A Câmara dos Deputados aprovou, na noite desta quarta-feira (3), o PDL (projeto de decreto legislativo) que derruba as mudanças feitas pelo governo federal no Marco do Saneamento, aplicando a primeira derrota do governo Luiz Inácio Lula da Silva (PT) na Casa.
O PDL foi aprovado por 295 a 136 votos. Antes de ser votado, a federação PT-PC do B-PV tentou adiar a apreciação do texto por uma sessão — mas não teve sucesso. Agora, o Senado precisará se posicionar sobre o tema para que os decretos deixem de valer. Com isso, aumentam as chances de mudanças no marco serem feitas via projeto de lei.
Essa votação ocorre em meio à dificuldade do governo em consolidar uma base de apoio na Câmara. O Executivo já havia demonstrado fraqueza na articulação política no adiamento da votação do PL das Fake News, na terça (2), e ao não conseguir barrar a instalação da CPI do 8 de janeiro no Congresso.
Nas redes sociais, o líder do governo na Câmara, José Guimarães (PT-CE), afirmou que a votação mostra que é preciso "fazer um freio de arrumação dentro do governo".— Os líderes que encaminharam contra o governo vão ter que decidir se são ou não governo. Vida que segue — afirmou.
O presidente da Câmara, Arthur Lira (PP-AL), incluiu a matéria na pauta da Casa nesta tarde. Como reação, membros do Executivo entraram em campo para tentar evitar que o PDL fosse apreciado na Casa e, apesar de manifestações públicas em plenário, o deputado Marcos Pereira (Republicanos-SP), que preside a sessão, afirmou que tinha o aval de Lira para apreciar a matéria.
Num primeiro momento, foi votada e aprovada a urgência do PDL (por 322 a 136 votos). Após a aprovação da urgência, o líder do governo na Câmara, José Guimarães (PT-CE), afirmou, em tom de ameaça, que esse resultado "nos leva a refletir sobre as relações aqui dentro".
— Acho que isso fica como lição para todos aqui dentro. É um recado? Evidente que é. Por várias razões. Eu sei o que está por trás disso. Essa decisão, que as maiorias dos líderes que participam do governo estão encaminhando contra o governo, fica registrado aqui — disse.Líder da oposição, o deputado federal Carlos Jordy (PL-RJ) afirmou na sessão que o governo viu que a sua base "derreteu".
— É uma base frágil. Ontem nós já tínhamos visto isso.

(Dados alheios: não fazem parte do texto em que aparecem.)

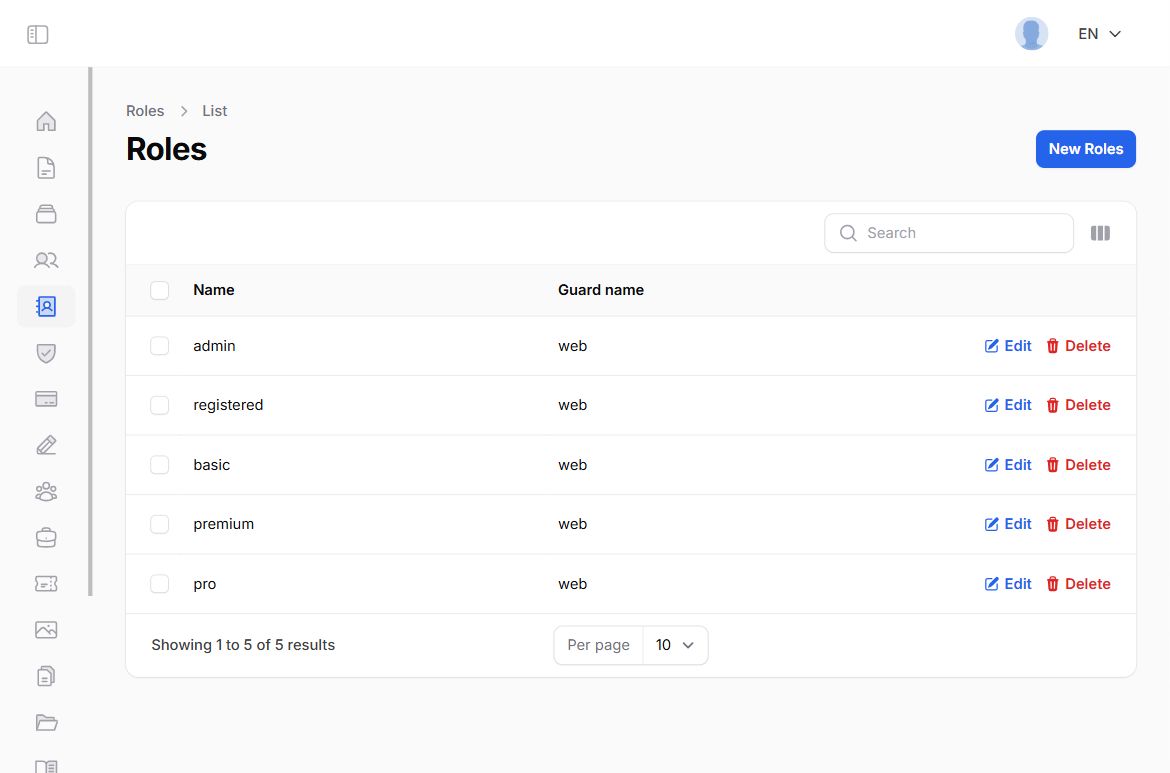Click the ticket sidebar icon
The width and height of the screenshot is (1170, 773).
coord(46,584)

Hoje estamos fazendo justiça ao Parlamento que aprovou um dos maiores marcos legais da história — disse.Lira chegou a pautar os PDLs na semana passada, mas os retirou da ordem do dia após conversar com o ministro da Secretaria de Relações Institucionais (SRI), Alexandre Padilha, e combinar uma conversa entre os ministros da Casa Civil, Rui Costa (PT), e das Cidades, Jader Filho (MDB) e os deputados Fernando Marangoni (União Brasil-SP) e Fernando Monteiro (PP-P), autores do PDL.
A reunião aconteceu na semana passada, mas não demoveu os parlamentares. As equipes técnicas das pastas e dos deputados se reuniram também, mas não houve consenso.A reportagem apurou que as reuniões foram mais uma prova de disposição da Câmara em negociar do que uma real possibilidade do governo federal mudar o decreto. Isso porque não havia disposição real do Executivo em alterar o texto na visão de parlamentares.
Dois pontos principais incomodam a Câmara. O primeiro estendeu o prazo para que empresas estaduais de saneamento apresentassem garantias de capacidade técnica e financeira para realizar investimentos.O segundo permite a prestação direta de serviços por estatais estaduais em regiões metropolitanas, aglomerações urbanas ou microrregiões (subdivisão da área do estado).
Esse ponto é de interesse do ministro Rui Costa porque a Empresa Baiana de Águas e Serviços (Embasa) é beneficiada pela mudança. A companhia fornece o saneamento básico de Salvador (BA) com um contrato vencido.O novo marco previa uma nova licitação, na qual a estatal deveria concorrer com o setor privado para manter a prestação do serviço nesses casos.
Com o decreto, a empresa pode renovar o contrato sem nova licitação. Rui Costa governou a Bahia até o ano passado e emplacou seu sucessor, o governador Jerônimo Rodrigues (PT).
A mudança via decreto não agradou inclusive o líder do PT na Câmara, o deputado José Guimarães (PT-CE), que disse à reportagem preferir alterações através de um PL.Com uma derrota provável na Câmara, resta ao governo tentar impedir a derrubada dos decretos no Senado. Caso isso não seja possível, um novo PL deverá ser apresentado por um parlamentar na Câmara para discutir o assunto.